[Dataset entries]

[Start of Attachment]

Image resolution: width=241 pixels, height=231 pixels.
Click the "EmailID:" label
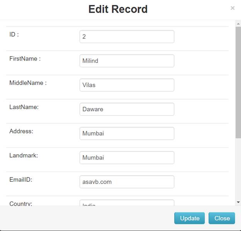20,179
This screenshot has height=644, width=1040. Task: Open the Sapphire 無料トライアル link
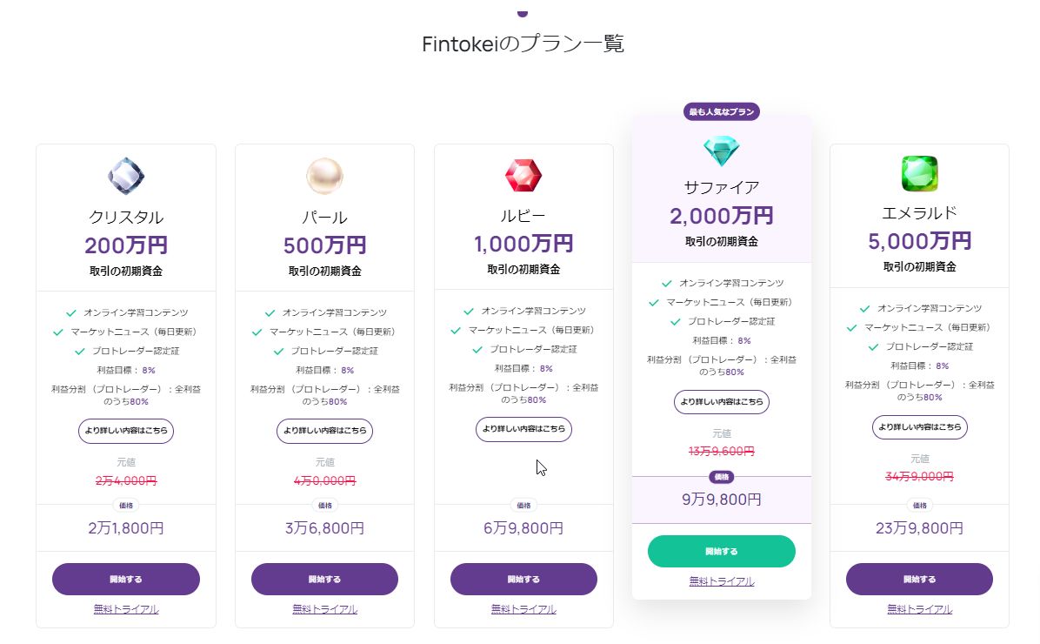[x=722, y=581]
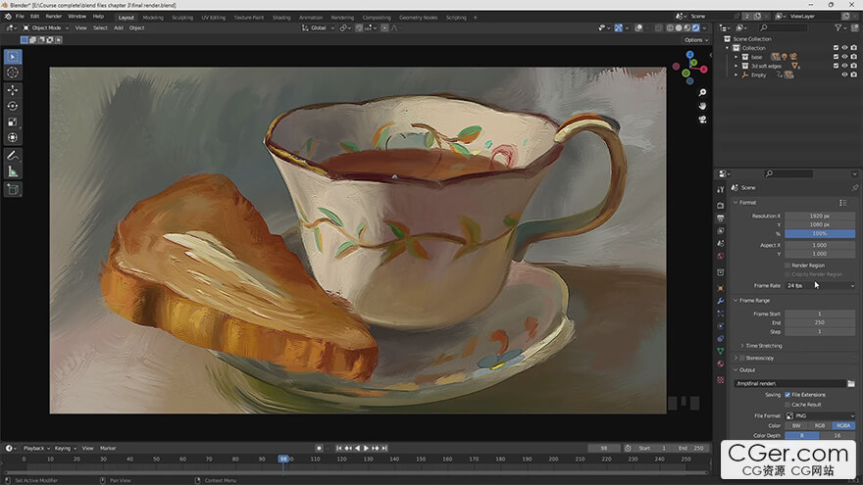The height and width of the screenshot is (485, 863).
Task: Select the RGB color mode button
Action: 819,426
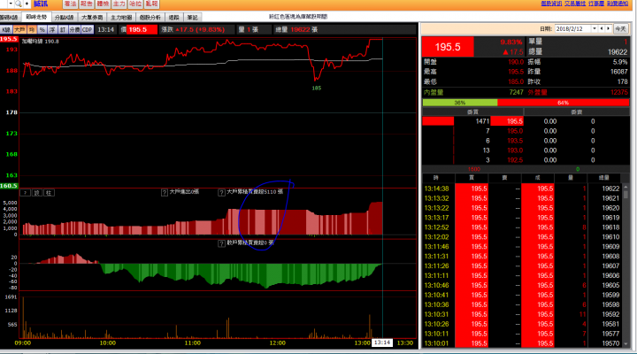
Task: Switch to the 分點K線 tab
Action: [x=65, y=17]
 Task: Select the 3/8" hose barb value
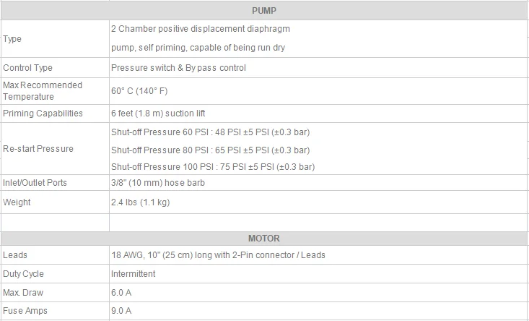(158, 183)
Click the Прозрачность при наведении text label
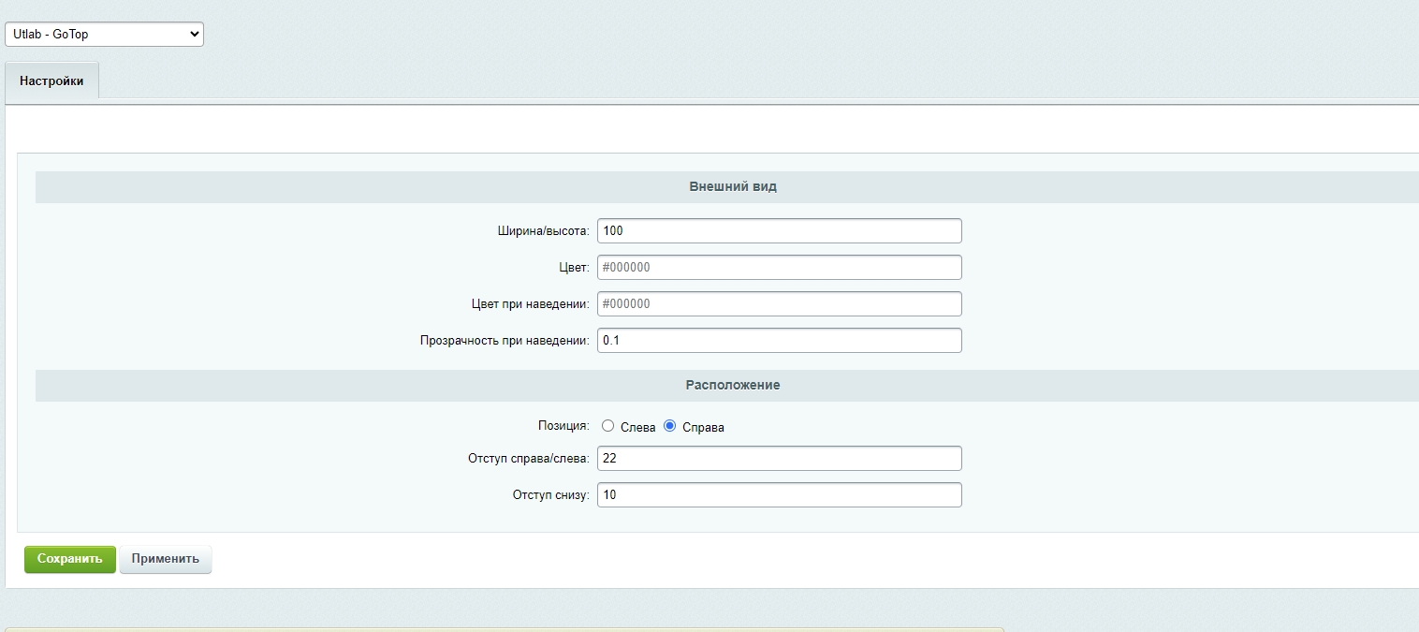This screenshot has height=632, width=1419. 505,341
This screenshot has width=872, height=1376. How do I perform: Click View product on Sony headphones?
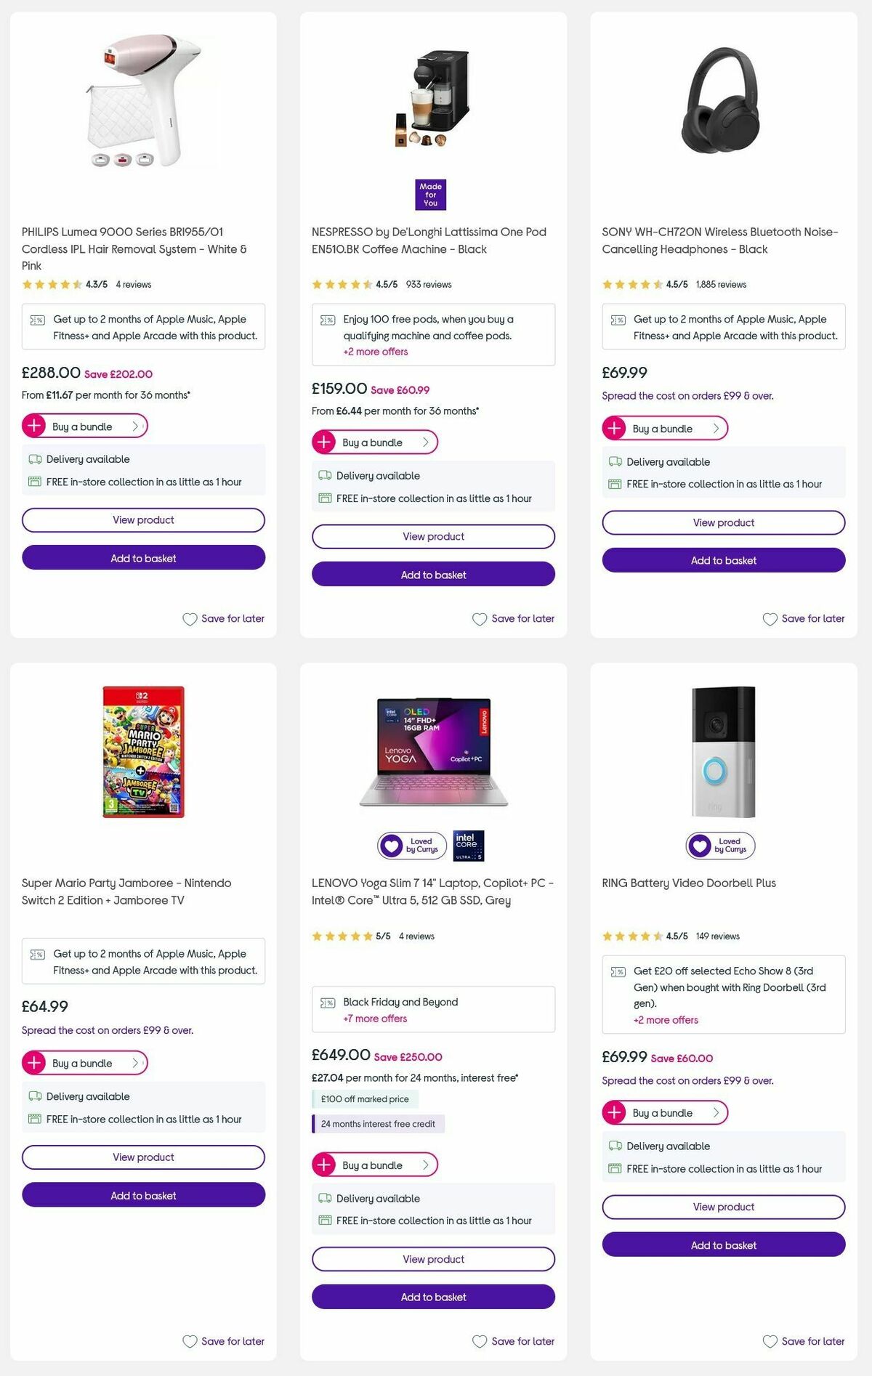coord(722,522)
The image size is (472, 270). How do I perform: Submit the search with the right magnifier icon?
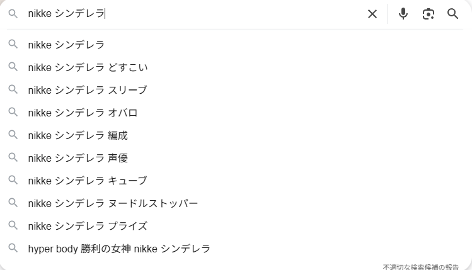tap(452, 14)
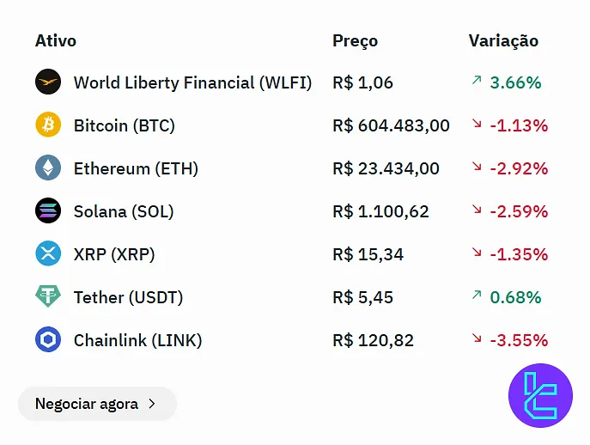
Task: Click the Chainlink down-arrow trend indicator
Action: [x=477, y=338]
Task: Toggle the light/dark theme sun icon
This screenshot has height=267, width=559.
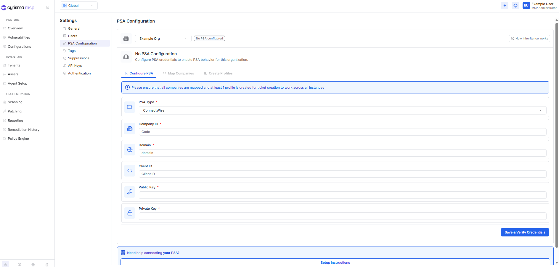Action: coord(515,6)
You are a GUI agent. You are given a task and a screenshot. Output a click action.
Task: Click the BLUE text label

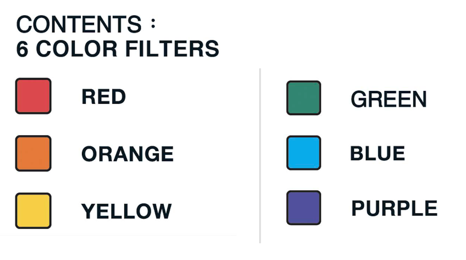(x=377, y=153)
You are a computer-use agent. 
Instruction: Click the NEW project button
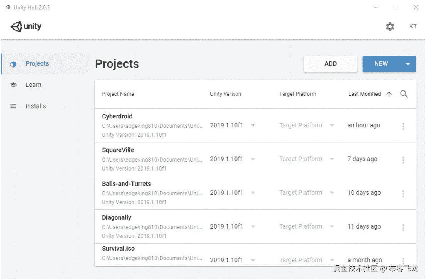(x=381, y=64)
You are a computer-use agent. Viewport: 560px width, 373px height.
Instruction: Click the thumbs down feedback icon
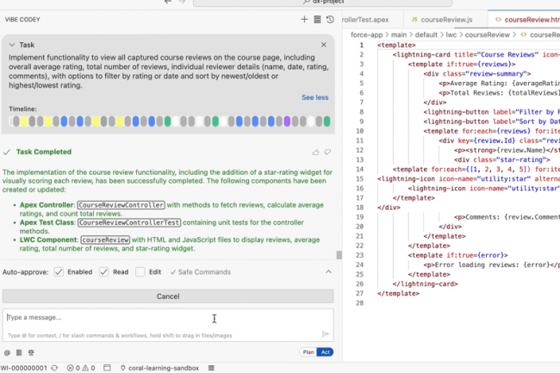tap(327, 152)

[End of Attachment]

§ **Activity**
The lines to copy are those above that contain the string "agent".

§ **Exercise result**
You are a GUI agent. You are given a task and a screenshot. Output a click action.
You are a computer-use agent. 
You are a computer-use agent. Viewport: 560px width, 373px height.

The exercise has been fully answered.